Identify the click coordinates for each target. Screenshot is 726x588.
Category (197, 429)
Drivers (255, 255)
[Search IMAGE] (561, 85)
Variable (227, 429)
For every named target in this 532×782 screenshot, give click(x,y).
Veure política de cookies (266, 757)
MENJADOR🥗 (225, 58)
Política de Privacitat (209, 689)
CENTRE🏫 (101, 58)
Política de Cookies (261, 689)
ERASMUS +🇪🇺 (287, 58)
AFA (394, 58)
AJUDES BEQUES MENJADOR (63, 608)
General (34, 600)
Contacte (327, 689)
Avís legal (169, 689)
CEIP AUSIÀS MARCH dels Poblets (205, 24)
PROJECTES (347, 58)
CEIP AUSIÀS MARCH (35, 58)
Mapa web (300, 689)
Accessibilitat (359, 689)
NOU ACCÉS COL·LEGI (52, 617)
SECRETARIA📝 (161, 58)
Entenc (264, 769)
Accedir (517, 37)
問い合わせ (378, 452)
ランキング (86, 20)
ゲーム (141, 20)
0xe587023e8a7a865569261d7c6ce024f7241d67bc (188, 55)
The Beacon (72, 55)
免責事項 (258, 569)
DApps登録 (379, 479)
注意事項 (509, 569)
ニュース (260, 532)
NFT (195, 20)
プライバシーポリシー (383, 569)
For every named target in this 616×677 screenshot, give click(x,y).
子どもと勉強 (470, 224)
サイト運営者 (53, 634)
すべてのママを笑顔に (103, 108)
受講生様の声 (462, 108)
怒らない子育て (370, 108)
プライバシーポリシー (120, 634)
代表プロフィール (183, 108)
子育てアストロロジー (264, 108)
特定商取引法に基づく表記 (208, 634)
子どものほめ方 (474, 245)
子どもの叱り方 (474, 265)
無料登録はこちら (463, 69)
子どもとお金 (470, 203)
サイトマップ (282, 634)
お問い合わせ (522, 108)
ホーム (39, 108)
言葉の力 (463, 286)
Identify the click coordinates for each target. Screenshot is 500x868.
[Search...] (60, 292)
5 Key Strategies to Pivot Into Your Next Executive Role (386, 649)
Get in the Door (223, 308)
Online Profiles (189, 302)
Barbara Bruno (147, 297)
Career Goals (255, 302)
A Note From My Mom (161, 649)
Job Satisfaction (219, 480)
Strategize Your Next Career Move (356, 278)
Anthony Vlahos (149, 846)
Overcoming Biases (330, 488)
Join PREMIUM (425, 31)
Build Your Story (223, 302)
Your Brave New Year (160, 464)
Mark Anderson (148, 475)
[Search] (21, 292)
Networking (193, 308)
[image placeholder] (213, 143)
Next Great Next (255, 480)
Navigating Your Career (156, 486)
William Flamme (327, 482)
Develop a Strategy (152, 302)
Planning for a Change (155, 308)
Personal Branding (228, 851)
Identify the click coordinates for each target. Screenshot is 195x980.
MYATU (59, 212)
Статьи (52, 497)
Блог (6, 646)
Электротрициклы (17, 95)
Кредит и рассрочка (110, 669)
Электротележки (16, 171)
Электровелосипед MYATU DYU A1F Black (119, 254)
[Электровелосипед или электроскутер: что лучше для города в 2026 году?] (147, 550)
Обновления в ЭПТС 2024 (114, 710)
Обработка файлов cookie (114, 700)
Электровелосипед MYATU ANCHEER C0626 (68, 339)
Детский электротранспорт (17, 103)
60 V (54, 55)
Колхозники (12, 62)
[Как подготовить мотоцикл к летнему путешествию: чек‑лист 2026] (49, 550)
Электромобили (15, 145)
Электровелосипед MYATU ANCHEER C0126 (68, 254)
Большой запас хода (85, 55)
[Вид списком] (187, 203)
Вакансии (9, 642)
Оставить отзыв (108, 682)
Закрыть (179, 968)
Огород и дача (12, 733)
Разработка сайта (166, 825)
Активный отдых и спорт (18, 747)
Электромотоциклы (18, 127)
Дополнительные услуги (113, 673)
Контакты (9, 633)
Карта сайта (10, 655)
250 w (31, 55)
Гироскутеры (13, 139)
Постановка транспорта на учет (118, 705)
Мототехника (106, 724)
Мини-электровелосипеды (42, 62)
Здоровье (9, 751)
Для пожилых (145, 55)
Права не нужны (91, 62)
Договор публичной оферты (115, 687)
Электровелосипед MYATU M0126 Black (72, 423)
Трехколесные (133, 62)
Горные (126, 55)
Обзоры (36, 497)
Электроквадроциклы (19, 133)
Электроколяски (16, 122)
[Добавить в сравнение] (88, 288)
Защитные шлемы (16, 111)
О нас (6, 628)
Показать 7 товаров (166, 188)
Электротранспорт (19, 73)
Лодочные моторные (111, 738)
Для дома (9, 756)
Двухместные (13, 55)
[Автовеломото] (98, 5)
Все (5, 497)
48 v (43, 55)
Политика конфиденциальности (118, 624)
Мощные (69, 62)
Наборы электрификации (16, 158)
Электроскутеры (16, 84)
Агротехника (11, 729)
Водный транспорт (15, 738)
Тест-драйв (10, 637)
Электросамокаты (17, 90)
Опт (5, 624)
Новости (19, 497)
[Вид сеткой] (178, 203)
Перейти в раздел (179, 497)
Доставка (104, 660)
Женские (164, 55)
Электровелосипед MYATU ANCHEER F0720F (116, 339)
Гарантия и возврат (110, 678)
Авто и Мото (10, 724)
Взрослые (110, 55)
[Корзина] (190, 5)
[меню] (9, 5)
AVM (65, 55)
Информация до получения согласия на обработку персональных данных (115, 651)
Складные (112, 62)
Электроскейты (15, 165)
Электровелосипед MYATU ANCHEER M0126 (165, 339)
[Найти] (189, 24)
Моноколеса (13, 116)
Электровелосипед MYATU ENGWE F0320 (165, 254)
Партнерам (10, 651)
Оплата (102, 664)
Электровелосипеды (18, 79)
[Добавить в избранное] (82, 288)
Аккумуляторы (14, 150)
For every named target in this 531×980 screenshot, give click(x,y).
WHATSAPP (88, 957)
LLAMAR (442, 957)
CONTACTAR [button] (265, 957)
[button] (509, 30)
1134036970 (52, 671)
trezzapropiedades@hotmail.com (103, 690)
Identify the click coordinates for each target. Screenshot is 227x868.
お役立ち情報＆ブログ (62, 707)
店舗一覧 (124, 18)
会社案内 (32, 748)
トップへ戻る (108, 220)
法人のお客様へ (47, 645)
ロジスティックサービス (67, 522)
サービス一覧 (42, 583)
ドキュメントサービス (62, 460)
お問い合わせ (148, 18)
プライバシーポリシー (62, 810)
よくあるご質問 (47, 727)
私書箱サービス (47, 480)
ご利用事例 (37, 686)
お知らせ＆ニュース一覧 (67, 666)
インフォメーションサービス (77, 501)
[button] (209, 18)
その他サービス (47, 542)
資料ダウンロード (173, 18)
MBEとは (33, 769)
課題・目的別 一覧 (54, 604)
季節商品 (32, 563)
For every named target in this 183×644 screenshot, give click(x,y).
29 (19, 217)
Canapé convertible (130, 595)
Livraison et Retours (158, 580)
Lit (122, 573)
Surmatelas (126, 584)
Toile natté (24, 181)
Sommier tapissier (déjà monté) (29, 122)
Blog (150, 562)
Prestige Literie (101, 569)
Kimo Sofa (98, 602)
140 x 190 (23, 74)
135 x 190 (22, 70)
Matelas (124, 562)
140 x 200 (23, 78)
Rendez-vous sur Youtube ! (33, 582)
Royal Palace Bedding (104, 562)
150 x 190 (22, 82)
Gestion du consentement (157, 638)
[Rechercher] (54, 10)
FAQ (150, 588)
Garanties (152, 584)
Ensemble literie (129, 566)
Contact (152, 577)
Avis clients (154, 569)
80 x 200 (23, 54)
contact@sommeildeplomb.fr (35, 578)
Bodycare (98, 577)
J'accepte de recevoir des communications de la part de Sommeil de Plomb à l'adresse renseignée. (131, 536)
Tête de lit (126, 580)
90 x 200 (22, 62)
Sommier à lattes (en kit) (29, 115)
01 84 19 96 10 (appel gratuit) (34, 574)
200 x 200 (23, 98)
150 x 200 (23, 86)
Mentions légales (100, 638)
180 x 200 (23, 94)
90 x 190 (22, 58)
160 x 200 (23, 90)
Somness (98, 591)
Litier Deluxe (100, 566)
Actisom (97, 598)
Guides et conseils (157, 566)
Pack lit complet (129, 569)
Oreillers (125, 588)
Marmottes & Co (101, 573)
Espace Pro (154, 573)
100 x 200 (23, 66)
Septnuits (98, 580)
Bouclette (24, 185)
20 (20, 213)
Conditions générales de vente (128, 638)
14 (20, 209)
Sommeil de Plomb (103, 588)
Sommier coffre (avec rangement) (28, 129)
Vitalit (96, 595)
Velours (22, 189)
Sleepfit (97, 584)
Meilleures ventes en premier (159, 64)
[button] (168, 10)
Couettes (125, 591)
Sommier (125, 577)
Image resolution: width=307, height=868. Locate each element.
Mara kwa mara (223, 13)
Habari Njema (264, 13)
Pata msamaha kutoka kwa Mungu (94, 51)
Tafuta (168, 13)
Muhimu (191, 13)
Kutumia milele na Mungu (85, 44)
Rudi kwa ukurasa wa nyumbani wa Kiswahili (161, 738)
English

====

**The exercise:** Reproduce verbatim the lines above, from the start of the records through the line containing "Veure política de cookies (266, 757)", inclusive.

**Written solution:**
Identify the click coordinates for each target. Screenshot is 726x588.
Category (197, 429)
Drivers (255, 255)
[Search IMAGE] (561, 85)
Variable (227, 429)
For every named target in this 532×782 screenshot, give click(x,y).
Veure política de cookies (266, 757)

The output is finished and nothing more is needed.